Stocks tanked last week amid signs of a worsening slowdown in Germany and China, and bond investors flashed the clearest signal yet that the U.S. is courting a self-inflicted recession. Hopefully these cries of alarm from financial markets will cause President Donald Trump and his advisers to stop and think. If not, steel yourself for worse to come.
Slowing growth in Europe and China has various causes, but high on the list is trade, because Trump has made disrupting commerce his main instrument of economic policy. Right now, damage to the flow of goods and services is the least of it. Far more dangerous is the blow to confidence and investment. Firms and investors are starting to ask where the president’s willingness to wreck the global economic architecture might actually lead.
Until now, the tendency has been to see the administration’s protectionist initiatives as a combination of tactical (hence temporary) disruptions and threats that will come to nothing. This is presumably why stock markets have mostly been betting on further expansion. But Trump, erratic in so many other respects, has been consistent on one thing: his disdain for international cooperation in general, and for the liberal order of global trade in particular. An idea seems to be dawning at last: Perhaps he really is willing to see both destroyed.
It would be hard to exaggerate what’s at stake. For decades, the international economy was built on the assumption that liberal trade would prevail. Countless billions have been invested on the assumption of no backsliding. Now this fundamental premise is being called into question. The risk is that the evolving structures of economic integration will simply be smashed by people who appear to have no clue what they’re doing.

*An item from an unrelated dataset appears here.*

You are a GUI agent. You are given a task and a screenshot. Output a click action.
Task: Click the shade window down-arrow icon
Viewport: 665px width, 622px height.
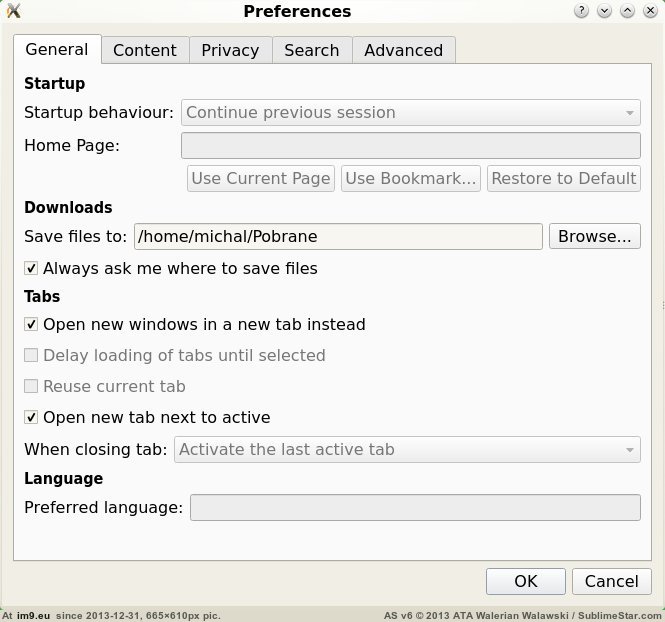(604, 11)
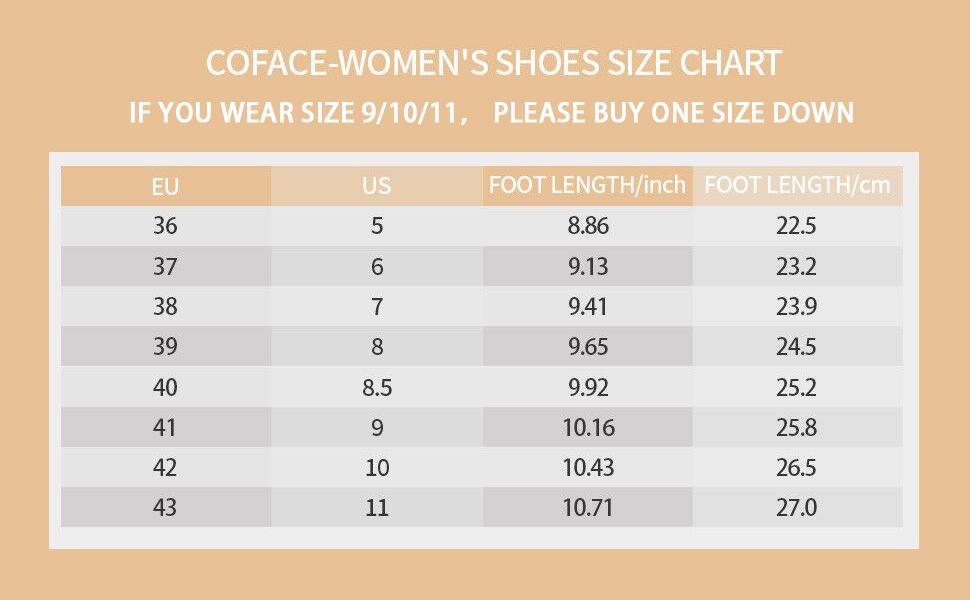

If this happens, the costs would be staggering. The mere risk that it might happen, once the possibility begins to be taken seriously, could easily be enough to push the U.S. and the world into another recession.
Perhaps the president is beginning to sense the prospect of a crash that would rightly be blamed on him. He delayed some of his new tariffs against China until after the Christmas shopping season starts. If nothing else, this suggests he grasps, finally, that taxes on imports hurt U.S. consumers. His fervent criticism of the Federal Reserve could be another tell. Alarm over last week’s sudden drop in long-term bond yields, often an indicator of impending recession, was all the Fed’s fault, he said. But nobody is buying it; the Fed is helpless to dispel fears about a deliberate policy of smashing world trade.

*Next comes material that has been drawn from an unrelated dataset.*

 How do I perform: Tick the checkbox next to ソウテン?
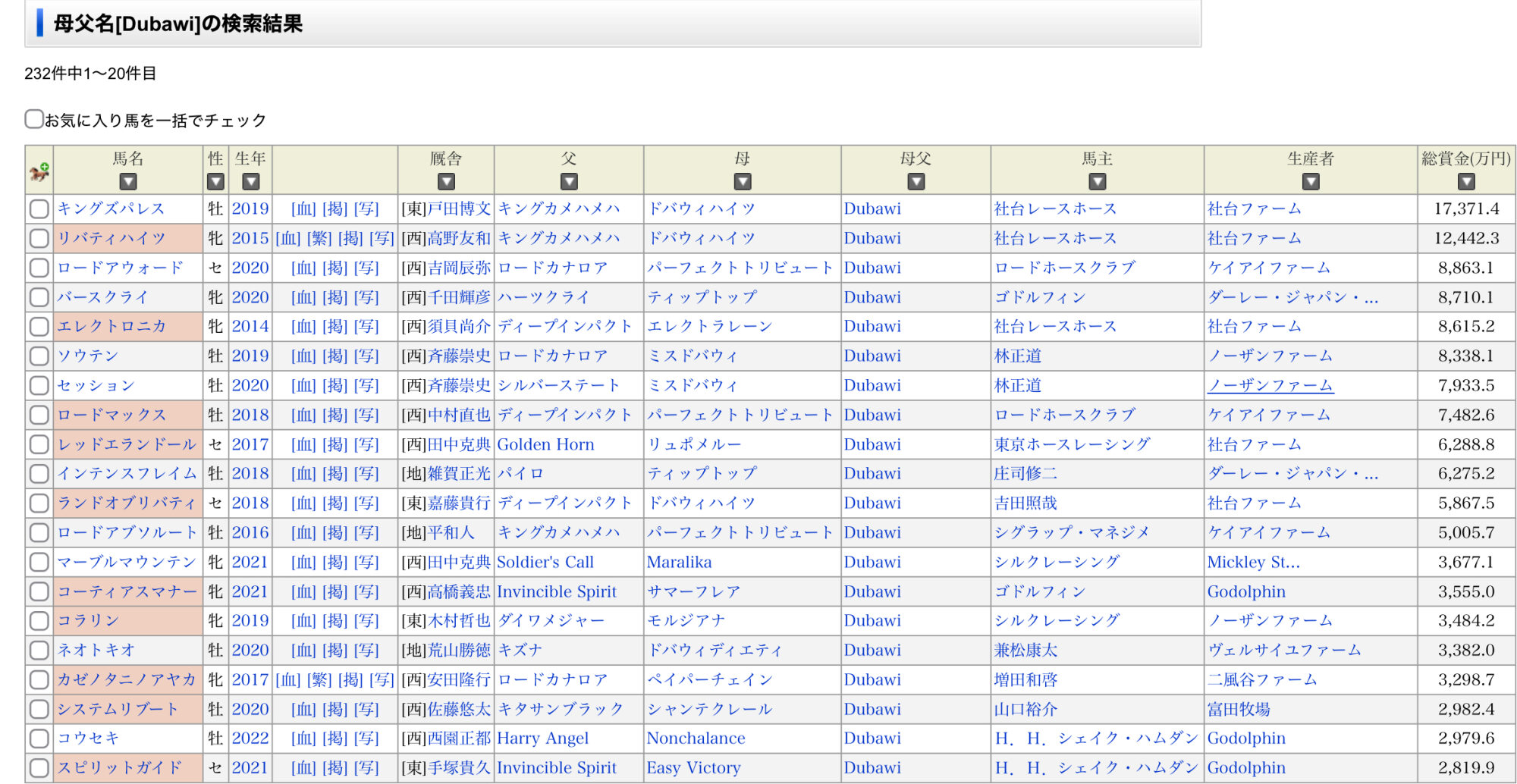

Sadly, even if he wanted to, Trump couldn’t entirely undo the damage he’s caused. The world now knows what it’s dealing with. With trust gone, the president can’t repair the partnerships he has so blithely fractured, and restoring confidence in the stability of the global trading order will take years of wiser leadership. Yet the president and his officials can at least end their policy of reckless aggression on trade. And Congress should claim back the trade powers it has delegated to the White House.
With luck, this glimpse of a Trump slump will do some good. But if the president just plows on, and Congress lets him, the economic consequences could be dire.